How to Expand Google Form Registrations Into Individual Enrollment Rows

If your campus or district collects course registrations via Google Forms, you’ve probably run into this problem: one person selects multiple courses, and they all land in a single cell, comma-separated. That makes it nearly impossible to count enrollments per course, filter by participant, or track completions accurately. I had this problem today and decided to use Claude AI to help me figure it out.

Here’s how we solved it using Google Sheets and a short Apps Script, no advanced coding required (because if there had been, I would have run away screaming in the opposite direction!)

The Problem

A Google Form lets respondents pick multiple courses from a checkbox list. The result in Google Sheets looks like this:

Name  Email  Courses Selected

Miguel Guhlin    mguhlin@email.org    Schoology Educator*, Adobe Photoshop, AI Tools for Educators

One row. Three courses. Useless for enrollment tracking.

What we need is this:

Name  Email  Course

Miguel Guhlin    mguhlin@email.org    Schoology Educator

Miguel Guhlin    mguhlin@email.org    Adobe Photoshop

Miguel Guhlin    mguhlin@email.org    AI Tools for Educators

One row per course, all other data repeated. That’s the target.

The Solution: Apps Script

Google Sheets has a built-in scripting environment called Apps Script. You don’t need to install anything — it’s already there.

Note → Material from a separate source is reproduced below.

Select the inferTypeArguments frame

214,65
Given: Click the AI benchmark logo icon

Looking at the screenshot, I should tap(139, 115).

Here’s the script we used:

function expandRegistrations() {

  const ss = SpreadsheetApp.getActiveSpreadsheet();

  const regSheet = ss.getSheetByName(“Registrations”);

  const enrollSheet = ss.getSheetByName(“Enrollment”);

  const data = regSheet.getDataRange().getValues();

  const headers = data[0];

  const output = [headers];

  for (let i = 1; i < data.length; i++) {

    const row = data[i];

    const coursesRaw = row[6]; // Column G

    if (!coursesRaw) continue;

    const courses = String(coursesRaw).split(“,”)

      .map(c => c.replace(/\*.*$/, “”).trim())

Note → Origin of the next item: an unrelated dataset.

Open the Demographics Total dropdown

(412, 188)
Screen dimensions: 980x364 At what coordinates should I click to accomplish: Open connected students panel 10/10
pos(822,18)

      .filter(c => c.length > 0);

    for (const course of courses) {

      const newRow = […row];

      newRow[6] = course;

      output.push(newRow);

    }

  }

  enrollSheet.clearContents();

  enrollSheet.getRange(1, 1, output.length, output[0].length)

    .setValues(output);

}

What this script does:

  • Reads every row from the Registrations sheet
  • Splits the Courses column on commas
  • Strips any annotation text (like “* <— Mandatory”) from course names
  • Writes one new row per course into the Enrollment sheet
  • Repeats all other columns (name, email, campus, etc.) on each row

How to Set It Up

  1. In your Google Sheet, click Extensions > Apps Script
  2. Delete any placeholder code and paste in the script above
  3. Click Save, then click Run
  4. Authorize the script when prompted (it needs permission to read/write your sheet)
  5. Switch to your Enrollment sheet — it should now show one row per course

Automating It: The Form Submit Trigger

Running the script manually works, but we want it to fire automatically every time someone submits the registration form.

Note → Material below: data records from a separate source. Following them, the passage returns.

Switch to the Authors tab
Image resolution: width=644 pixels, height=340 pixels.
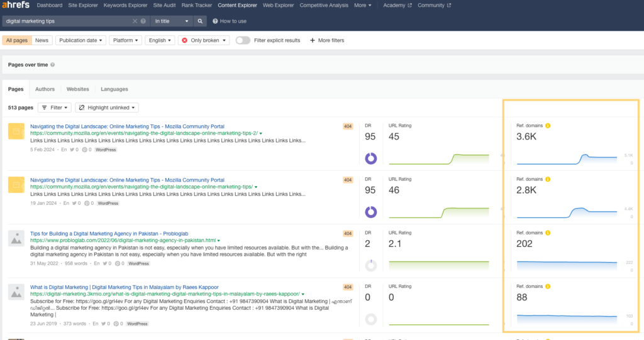(x=45, y=89)
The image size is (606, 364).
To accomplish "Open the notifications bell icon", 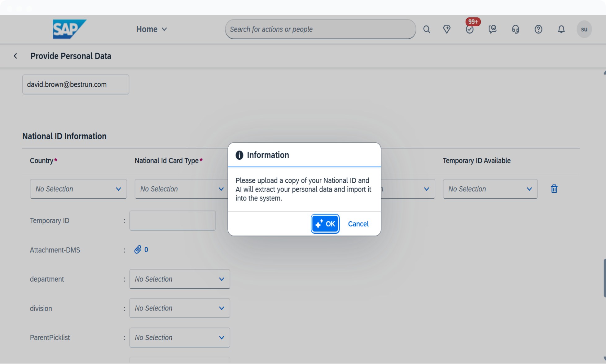I will click(561, 29).
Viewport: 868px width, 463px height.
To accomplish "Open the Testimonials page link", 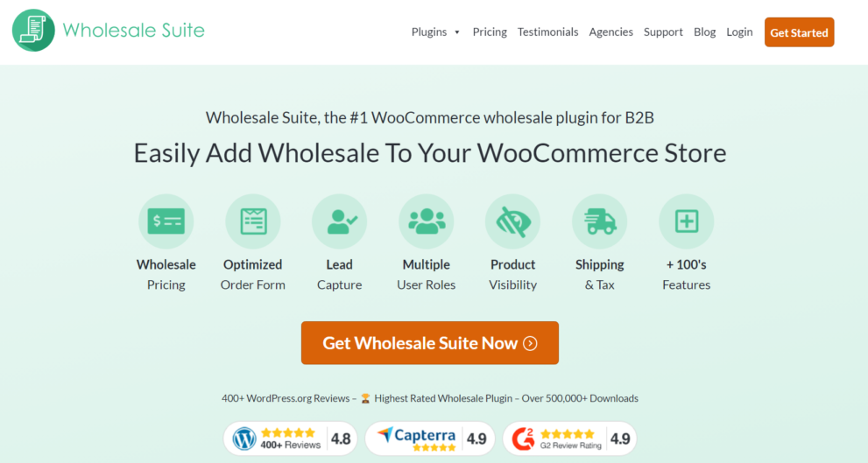I will coord(547,32).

Here’s how to add that trigger:

First, add this function to your Apps Script:

function onFormSubmit(e) {

  expandRegistrations();

}

Then set up the trigger:

  • In Apps Script, click the clock icon (Triggers) in the left sidebar
  • Click + Add Trigger in the bottom right
  • Set Function to “onFormSubmit”
  • Set Event source to “From spreadsheet”
  • Set Event type to “On form submit”
  • Click Save and re-authorize if prompted

Now every new form submission will automatically expand into individual enrollment rows — no manual intervention needed.

One Important Note About Permissions

The trigger runs under the Google account of whoever created it — not whoever is viewing the sheet. That means it works for everyone: staff, admins, anyone who submits the form. The only time it stops working is if the account that created the trigger loses access to the spreadsheet or needs to re-authorize. If that happens, just open Apps Script and re-run the authorization flow.

Why This Matters

This setup turns a messy multi-select form response into clean, queryable enrollment data. Once each course is its own row, you can:

  • Use COUNTIF to tally enrollments per course
  • Filter and sort by campus, job title, or course name
  • Feed the data into dashboards or reports without manual cleanup
  • Track completion status per person per course

It’s a small script with a big return on investment — and once the trigger is in place, the whole thing runs itself.